Locust: IndexError: Cannot choose from an empty sequence

Created on 26 May 2018  ·  8Comments  ·  Source: locustio/locust

Description of issue / feature request

  File "/media/jawahar/jon1/new_project/bm/testDev/lib/python3.6/site-packages/locust/core.py", line 268, in run
    self.schedule_task(self.get_next_task())
  File "/media/jawahar/jon1/new_project/bm/testDev/lib/python3.6/site-packages/locust/core.py", line 329, in get_next_task
    return random.choice(self.tasks)
  File "/media/jawahar/jon1/new_project/bm/testDev/lib/python3.6/random.py", line 258, in choice
    raise IndexError('Cannot choose from an empty sequence') from None
IndexError: Cannot choose from an empty sequence

Repeately i am getting this error after Start swarming number of users.

Expected behavior

No Error related to this.

Actual behavior

Traceback showed about

Environment settings (for bug reports)

  • OS:Ubuntu 17
  • Python version: 3.6.5
  • Locust version: 0.8.0/0.8.1

Steps to reproduce (for bug reports)

Run some api and you will get this error

Most helpful comment

IndexError: Cannot choose from an empty sequence

@jawahar273,
That exception gets raised when there are no tasks defined. Can you verify you actually declared some tasks in your locustfile? (either use the @tasks decorator or define a class that inherits from TaskSet)

for Locust devs,
A nice enhancement would be to catch the IndexError in /locust/core.py and raise a RuntimeError instead.. It should display an intuitive message like "No tasks defined in locustfile", and then exit.

All 8 comments

IndexError: Cannot choose from an empty sequence

@jawahar273,
That exception gets raised when there are no tasks defined. Can you verify you actually declared some tasks in your locustfile? (either use the @tasks decorator or define a class that inherits from TaskSet)

for Locust devs,
A nice enhancement would be to catch the IndexError in /locust/core.py and raise a RuntimeError instead.. It should display an intuitive message like "No tasks defined in locustfile", and then exit.

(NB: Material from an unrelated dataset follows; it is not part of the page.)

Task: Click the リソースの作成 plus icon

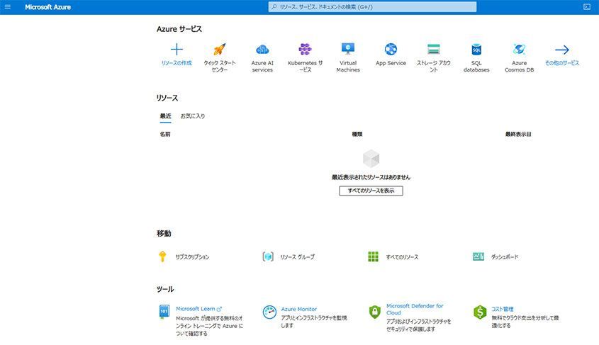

ah.. we should check for this in code.

import logging

from locust import TaskSet, task

logger = logging.getLogger(__name__)


class UserBehavior(TaskSet):

    def __init__(self, parent):
        super().__init__(parent=parent)

        self.token_key = "Token "

    def base_url(self):

        return "/api/"

    def packages_url(self):

        return self.base_url() + "package/"

    def user_details(self):

        return {"username": "demo", "password": "demobmmb"}

    def on_start(self):
        """ on_start is called
            when a Locust start before
            any task is scheduled
        """
        self.login()

    def login(self):
        # self.token_key = 'Token '
        logger.info("login user")
        response = self.client.post(
            self.base_url() + "rest-auth/login/", data=self.user_details()
        )
        self.token_key = self.token_key + response.text

        logger.debug("response from host" + str(response))
        print("Response status code:", response.status_code)
        print("Response content:", response.text)

    @task(1)
    def currency_details(self):
        currency = self.client.get(
            self.packages_url() + "currency/",
            headers={"authentication": self.token_key},
        )

        if currency.status_code >= 300:

            logger.debug("response from host for currency" + currency.text)

        else:

            logger.info("success in currency", currency.status_code)

This is the actual code.

what are the items in "Addtion feedback" about?

Leave it.
Did you get the error that I was trying to show.

Did you get the error that I was trying to show

no

Yes i got the error after removing the @task(1) and if you run the code with @task(1) there is no error in running the locust.

Is this a series issue or not.

if you write an invalid locustfile and don't declare tasks, expect things to break. As I said previously, the error message could be improved.